Croatia counts 9 civil, 13 sport and 3 military airports. There are nine international civil airports: Zagreb Airport, Split Airport, Dubrovnik Airport, Zadar Airport, Pula Airport, Rijeka Airport (on the island of Krk), Osijek Airport, Bol and Mali Lošinj. The two busiest airports in the country are the ones serving Zagreb and Split.

By the end of 2010, significant investments in the renovation of Croatian airports began. New modern and spacious passenger terminals were opened in 2017 at Zagreb and Dubrovnik Airports and in 2019 at Split Airport.
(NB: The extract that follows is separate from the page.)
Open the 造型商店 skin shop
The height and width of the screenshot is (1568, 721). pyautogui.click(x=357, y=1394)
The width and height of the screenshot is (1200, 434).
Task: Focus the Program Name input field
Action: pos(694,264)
The new passenger terminals at Dubrovnik Airport and Zagreb Airport are the first in Croatia to feature jet bridges.

Airports that serve cities on the Adriatic coast receive the majority of the traffic during the summer season due to the large number of flights from foreign air carriers (especially low-cost) that serve these airports with seasonal flights.

Croatia Airlines is the state-owned flag carrier of Croatia. It is headquartered in Zagreb and its main hub is Zagreb Airport.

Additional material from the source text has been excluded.